Usually with Reagan it was “our opponents,” or “the other side.” He was always a gracious speaker and a superb debater, quick to refute specious arguments or personal attacks with facts and logic. Reagan was tough, but he was a gentleman and an honorable adversary.

Reagan steadfastly avoided using personal opprobrium as a substitute for facts and reason because he refused to demean himself or his cause by diving into the gutter with others who were all too eager to hurl themselves and others there.

It’s not uncommon these days to hear suggestions that Reagan is no longer relevant.
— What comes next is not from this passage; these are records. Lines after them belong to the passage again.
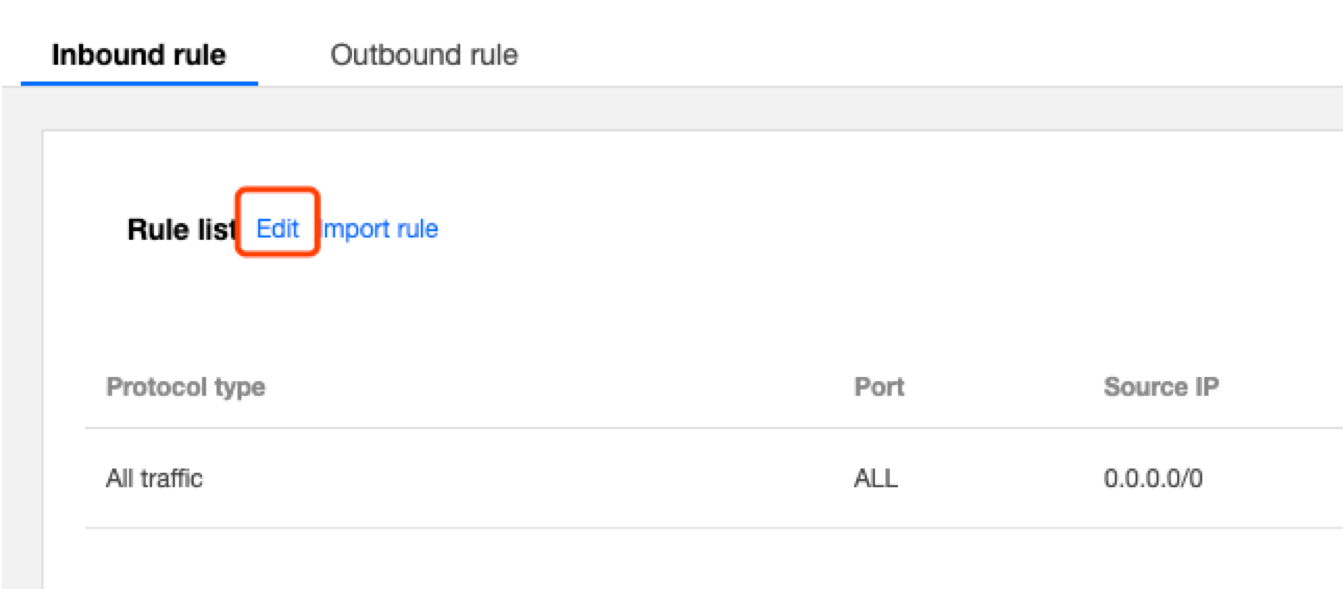Click the Protocol type column header
This screenshot has height=589, width=1343.
coord(185,387)
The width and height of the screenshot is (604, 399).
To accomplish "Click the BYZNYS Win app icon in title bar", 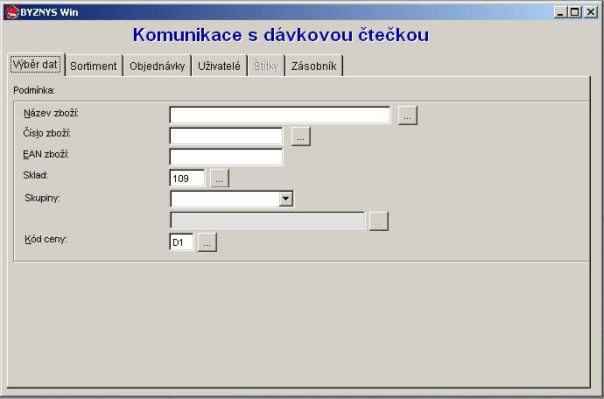I will point(12,12).
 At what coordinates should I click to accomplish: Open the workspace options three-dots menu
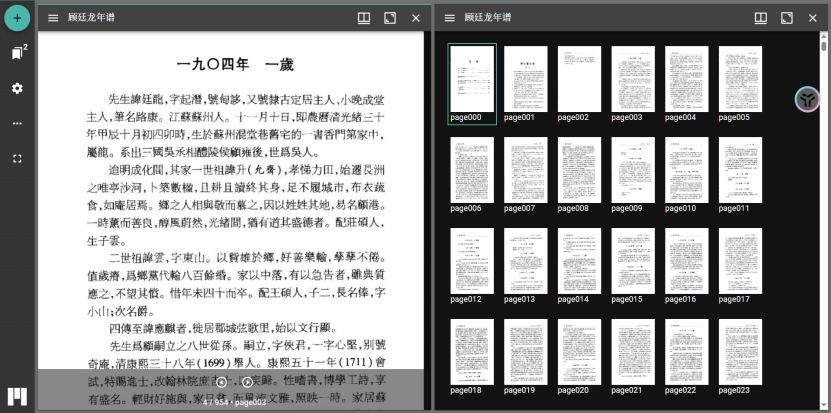pos(17,123)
But his example of extending courtesy and respect to opponents – including those who don’t deserve it – is relevant for all time because it’s the right thing to do.

Mark’s piece may well overstate the degree to which the right has been more honorable in its debating tactics over the years than the left.  There’s certainly been a long history of coded language implying that the other side is less loyal to the country, less moral, less likely to have good personal hygiene, and so forth.  Then again, maybe having the decency to couch such charges in code words is a mark of civility.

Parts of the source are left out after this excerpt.